Now things are starting to settle down I have just been trying to see some friends and enjoy the last few days with my family!
I have to say that being home has been bittersweet. I have truly enjoyed every moment with my family & my animals, but I also miss my sisters at Mercy and being out of the ‘Mercy Bubble’ isn’t as easy as one might think! Yes, its definitely nice to be able to have freedom… to shower when you want, eat when you want, go to bed when you want, and to have the privilege to use your cell phone and computer along with many other things, but the ‘real world’ doesn’t schedule in quiet time with the Lord, praise and worship and bible reading, nor do you have someone making sure you ‘do the right thing’ to take care of yourself, to walk in obedience to the Lord like you have at Mercy. The enemy really starts talking when you don’t have a staff member to be directly accountable to. In dealing with the temptation of giving into the enemies lies I have to:
- Recognize the lie
- Replace the lie with truth from the Word
- Decipher guilt VS. conviction
- Pray, recite scripture, listen to worship music
- Remember that feelings aren’t facts and walk in obedience regardless of how uncomfortable it may be and trust that the Lord will honor me for honoring Him.
THIS IS THE TOUGH PART... much easier said than done!
Recognizing lies as well as making the decision to do the right thing and take time to nurture my relationship with God takes discipline and commitment regardless of how immediate I see results. Since I have been home on break I have found its not the easiest even after being at Mercy for 60 plus days now. When you have all the worldly influences enticing you to seek them instead its easy to give into instant gratifcation So many times in the past I have put many things in front of God thinking those things would comfort me only to find again and again the more empty than I started out. I am much more aware of the temptations now that I have been at Mercy for a bit, and though I know the ‘truth’ about worldly pleasures its still a challenge to put the Lord first, but despite the challenge my heart yearns to please the Lord!
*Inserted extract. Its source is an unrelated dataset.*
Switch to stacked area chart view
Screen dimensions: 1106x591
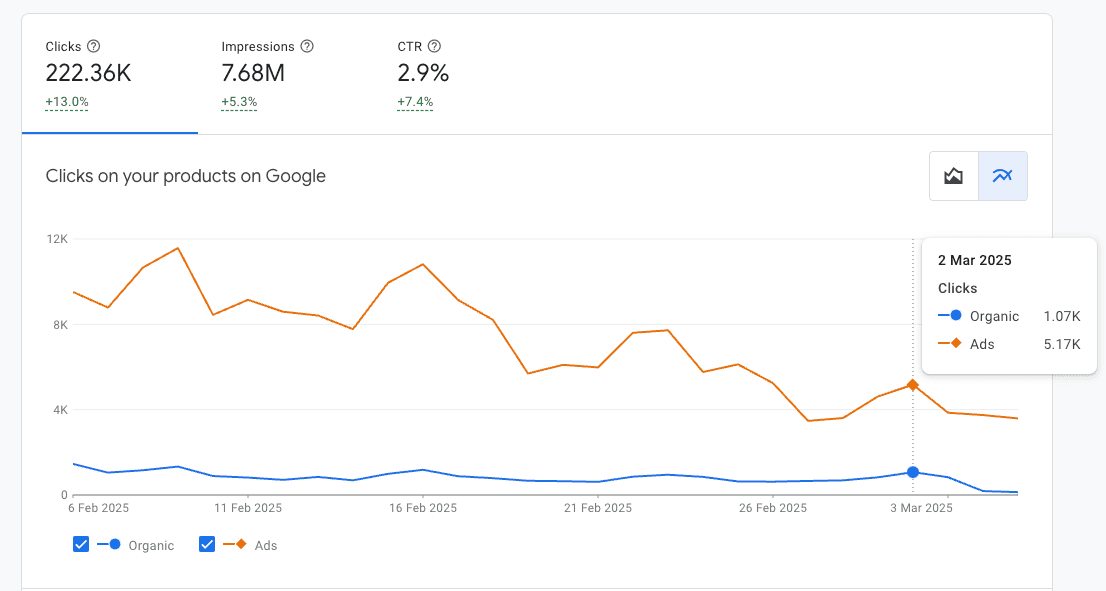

My expectations for where I thought I would be physically, mentally, emotionally and spiritually was a lot higher than where I find myself. I think I was hoping that this freedom would come more easily than it has, but how do I appreciate something that didn’t take much faith and hard work? I know myself and I wont. And even though I have pleaded with the Lord to just heal me, I have to trust that His way of doing things, whatever the length of time and energy it takes is this way for a reason far beyond my comprehension.
I have to say this is one of the hardest things I have ever done in my life! Yes, I have been in treatment for my eating disorder before, but this is totally different from any other approach. Ive GOT to let go and trust God knows better than I do, this is a choice I have to make, choosing life with Christ or death with ED (eating disorder). Most would think, ‘well duh, that’s an easy choice,’ but there is so much more to it than that, it’s a spiritual battle that takes a lot of fighting energy. I have battled with this eating disorder for 12 years and its very ingrained in me. Its going to take time and a continual renewing of my mind in seeing myself as God sees me.
My two months that I have been at Mercy so far have been incredibly powerful, but Im still a work in progress. I will honestly admit that I was somewhat disappointed in myself and in God when I discovered I still struggle more than I thought. I have to continually remind myself, its progress not perfection. God picks up the slack where I am lacking, He is perfect in my imperfections… this is part of being in relationship with him. I can rely on the God's grace to be sufficient, that I am being healed in the broken places within, knowing that where I am weak He will always be strong enough. I wont give up on God and I know he wont give up on me! God will faithfully fulfill his promises to me as long as I trust & obey.
God definitely placed me at Mercy at exactly the right time.. He knows the desires of my heart and he gives them to me! He knows that I love Christmas & my family is important to me, therefore he blessed me in giving me an unforgettable Christmas at Mercy PLUS a treasured Christmas at home for SEVENTEEN DAYS with my family. Although my Christmas break has been challenging at times I know God knew when he placed me at Mercy that going home for over two weeks was going to be in the mix of my time there and he has had a plan in this time away from Mercy that is a part of my healing and for that I am truly grateful!